Dynamic diffraction gratings are gratings where some of their optical or geometrical properties can be actively controlled in order to provide phase shifts to an incoming light beam. Here the scope is restricted to reflection gratings fabricated by MEMS processes and such a component is called a PMDG (programmable micro diffraction grating).

2.

PROGRAMMABLE MICRO DIFFRACTION GRATINGS

Commercially successful PMDG components include the Grating Light Valve [1] and the Polychromator [2]. Other PMDG designs are described in papers about the MEMS compound grating (MCG) [3], grating electromechanical system (GEMS) [4], grating light modulator (GLM) [5], piezoelectric tunable grating [6] and the pitch tunable variable blaze grating [7]. In terms of technology readiness for space applications, the Polychromator has the highest maturity as a spectrometer based on this PMDG technology will fly on the NASA LCROSS mission. The Polychromator consists of a linear array of reflecting elements. The width of the elements is typically 1..10xλ in order to obtain large enough diffraction angles. The length of the elements is restricted by manufacturing considerations and surface flatness tolerances. Lengths of up to 10 mm have been demonstrated. The elements are displaced by electrostatic actuation. Depending on the required phase shift for the application the maximum displacement is either λ/4 or λ/2. The elements can be controlled either individually or grouped in pixels (with 6 to 10 elements), where every second element is static and every second element of the pixel moves in concert. PMDGs with up to 6000 elements (1000 pixels) [1] or 1000 individually controlled elements have been demonstrated [8]. The control electronics is a significant part of the whole PMDG system.

3.

PMDG FUNCTIONS

PMDGs can be used for programmable angular dispersion or for spatiotemporal light modulation.

There are PMDG designs where the grating pitch can be continuously changed up to 10 % [7]. With the discrete element PMDG design programmable rectangular or triangular grating profiles could be created.

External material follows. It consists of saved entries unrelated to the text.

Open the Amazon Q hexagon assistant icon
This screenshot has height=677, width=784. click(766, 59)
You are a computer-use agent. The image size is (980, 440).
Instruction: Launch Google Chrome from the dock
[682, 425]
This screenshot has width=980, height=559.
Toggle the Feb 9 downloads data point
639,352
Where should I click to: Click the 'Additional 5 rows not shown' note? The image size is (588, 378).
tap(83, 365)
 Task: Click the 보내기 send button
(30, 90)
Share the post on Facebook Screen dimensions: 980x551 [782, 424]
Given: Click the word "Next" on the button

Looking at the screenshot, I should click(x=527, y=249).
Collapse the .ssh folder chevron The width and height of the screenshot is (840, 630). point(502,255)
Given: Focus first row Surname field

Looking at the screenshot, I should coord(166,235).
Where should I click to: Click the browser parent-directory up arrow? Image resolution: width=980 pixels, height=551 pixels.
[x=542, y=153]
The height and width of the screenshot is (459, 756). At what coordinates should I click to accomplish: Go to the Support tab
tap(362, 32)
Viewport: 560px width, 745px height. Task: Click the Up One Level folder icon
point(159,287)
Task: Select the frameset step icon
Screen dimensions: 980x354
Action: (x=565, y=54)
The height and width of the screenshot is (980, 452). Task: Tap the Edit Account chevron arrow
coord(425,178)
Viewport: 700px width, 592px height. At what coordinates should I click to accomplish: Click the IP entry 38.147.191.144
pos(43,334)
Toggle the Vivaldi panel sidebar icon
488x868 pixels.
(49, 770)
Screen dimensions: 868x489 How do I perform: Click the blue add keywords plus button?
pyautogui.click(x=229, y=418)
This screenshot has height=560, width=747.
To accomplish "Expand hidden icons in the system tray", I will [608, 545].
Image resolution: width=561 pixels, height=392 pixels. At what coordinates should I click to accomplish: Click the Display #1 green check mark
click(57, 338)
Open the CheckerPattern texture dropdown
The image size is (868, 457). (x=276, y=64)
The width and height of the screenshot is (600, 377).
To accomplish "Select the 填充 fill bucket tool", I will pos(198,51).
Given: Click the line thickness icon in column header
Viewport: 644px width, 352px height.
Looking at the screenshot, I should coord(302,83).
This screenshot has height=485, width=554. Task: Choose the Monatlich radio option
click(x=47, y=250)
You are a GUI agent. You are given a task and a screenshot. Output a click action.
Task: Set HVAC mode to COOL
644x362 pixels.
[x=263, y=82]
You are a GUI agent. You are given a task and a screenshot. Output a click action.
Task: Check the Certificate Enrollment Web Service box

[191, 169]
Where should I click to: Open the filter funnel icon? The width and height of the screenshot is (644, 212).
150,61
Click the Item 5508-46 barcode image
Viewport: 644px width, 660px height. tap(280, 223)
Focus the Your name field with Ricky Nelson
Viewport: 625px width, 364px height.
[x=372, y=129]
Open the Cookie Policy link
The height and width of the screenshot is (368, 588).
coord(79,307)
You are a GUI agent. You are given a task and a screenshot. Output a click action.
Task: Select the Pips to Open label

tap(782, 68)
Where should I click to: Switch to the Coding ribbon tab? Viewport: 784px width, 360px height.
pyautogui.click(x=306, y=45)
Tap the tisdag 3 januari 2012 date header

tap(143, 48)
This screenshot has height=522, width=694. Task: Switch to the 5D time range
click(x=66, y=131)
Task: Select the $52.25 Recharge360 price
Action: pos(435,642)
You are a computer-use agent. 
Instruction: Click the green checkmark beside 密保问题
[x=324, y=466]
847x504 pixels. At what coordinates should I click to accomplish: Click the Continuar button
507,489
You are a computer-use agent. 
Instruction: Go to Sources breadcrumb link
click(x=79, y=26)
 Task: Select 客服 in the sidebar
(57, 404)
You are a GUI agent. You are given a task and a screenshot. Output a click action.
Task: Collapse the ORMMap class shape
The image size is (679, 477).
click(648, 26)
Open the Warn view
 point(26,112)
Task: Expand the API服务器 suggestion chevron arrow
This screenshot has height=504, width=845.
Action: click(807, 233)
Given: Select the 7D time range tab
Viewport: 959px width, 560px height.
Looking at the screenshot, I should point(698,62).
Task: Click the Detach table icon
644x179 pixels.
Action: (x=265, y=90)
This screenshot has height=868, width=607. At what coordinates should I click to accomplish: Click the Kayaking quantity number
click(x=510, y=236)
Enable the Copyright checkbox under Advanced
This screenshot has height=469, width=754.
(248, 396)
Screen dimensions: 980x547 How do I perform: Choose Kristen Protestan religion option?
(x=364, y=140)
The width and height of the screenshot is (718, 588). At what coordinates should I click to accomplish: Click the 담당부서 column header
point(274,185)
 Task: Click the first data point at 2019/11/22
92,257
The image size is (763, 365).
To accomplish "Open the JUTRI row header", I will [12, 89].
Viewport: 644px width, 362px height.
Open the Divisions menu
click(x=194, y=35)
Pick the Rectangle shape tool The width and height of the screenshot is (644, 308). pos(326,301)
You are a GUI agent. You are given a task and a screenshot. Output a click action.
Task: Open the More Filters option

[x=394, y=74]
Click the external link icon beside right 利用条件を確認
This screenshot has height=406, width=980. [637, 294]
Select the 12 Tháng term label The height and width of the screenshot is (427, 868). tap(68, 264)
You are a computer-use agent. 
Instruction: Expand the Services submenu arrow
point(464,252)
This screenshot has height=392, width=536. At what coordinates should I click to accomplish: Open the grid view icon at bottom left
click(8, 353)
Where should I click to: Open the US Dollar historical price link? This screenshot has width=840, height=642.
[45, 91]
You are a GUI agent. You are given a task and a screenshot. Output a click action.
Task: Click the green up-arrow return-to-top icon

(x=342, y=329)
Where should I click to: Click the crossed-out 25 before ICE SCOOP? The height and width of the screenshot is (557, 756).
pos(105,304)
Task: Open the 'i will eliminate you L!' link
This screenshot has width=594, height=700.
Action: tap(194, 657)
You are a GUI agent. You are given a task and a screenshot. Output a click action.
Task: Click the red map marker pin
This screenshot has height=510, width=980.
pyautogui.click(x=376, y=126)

With such a component switchable configurations could be made to conventional grating spectrometers. Simulations for a reconfigurable binary grating is shown in Fig. 1 and for a staircase variable blaze grating in Fig. 2.

Fig. 1.

Simulation of diffraction efficiency η1 for a hypothetical reconfigurable PMDG consisting of 0.5 μm wide elements with different periods d and depths h.

00177_PSISDG10566_1056606_page_2_1.jpg

Fig. 2.

Diffraction efficiencies of the order m=-1 for a staircase PMDG approximating the ideal blazed profile with Q levels and an ideal blazed profile.

00177_PSISDG10566_1056606_page_3_1.jpg

The groove depths are chosen to optimize the first order diffraction efficiencies of wavelengths d/2. It follows from the grating equation that as the ratio between the period and the wavelength remains same, all central wavelengths of the shown bands are diffracted into the same angle. This means that the detector position can remain fixed when different spectral areas are chosen by changing the grating parameters. Moreover, since the angular dispersion decreases with the increasing period, the wider bands obtained for longer wavelengths will fit approximately into the same detector area.

The more useful function has so far been spatiotemporal light modulation with numerous applications in video projectors, printing systems and spectrometers. Considering space applications the spectrometer applications are relevant. There are two different approaches. When a collimated broadband beam of light is used the PMDG can be used as a diffractive filter performing a programmable spectral modulation. The same end result is obtained by using a dispersed focused beam on the PMDG. With this function correlation spectrometers [8] and Hadamard transform spectrometers [2] can be implemented.

Compared with other spatial light modulators (SLM) such as liquid crystal displays (LCD) and micro mirror arrays, PMDGs can operate in the IR domain, have a fast response and provide direct analogous control of the modulation. A drawback of the PMDGs is the dispersion caused by the grating structure, which restricts the cone angles of the incoming beam and produces straylight in higher diffraction orders.

4.

CHARACTERISATION OF A PMDG SAMPLE

PMDGs are not yet easily available as standalone components. Therefore, at the time of this project, the only way to obtain a PMDG sample was to procure a DTS-1700 spectrometer from Polychromix and remove its PMDG along with the control electronics. This PMDG has an active area of ca 12×2 mm consisting of 1000 elements (Fig. 3). The electrical connections to the elements are organised so that 100 pixels consisting of 10 elements are formed, where every second element is static and every second element can be pulled down with a voltage of 15..30 V controlled with 8-bit resolution.

Fig. 3.

Photo of the PMDG sample within its package.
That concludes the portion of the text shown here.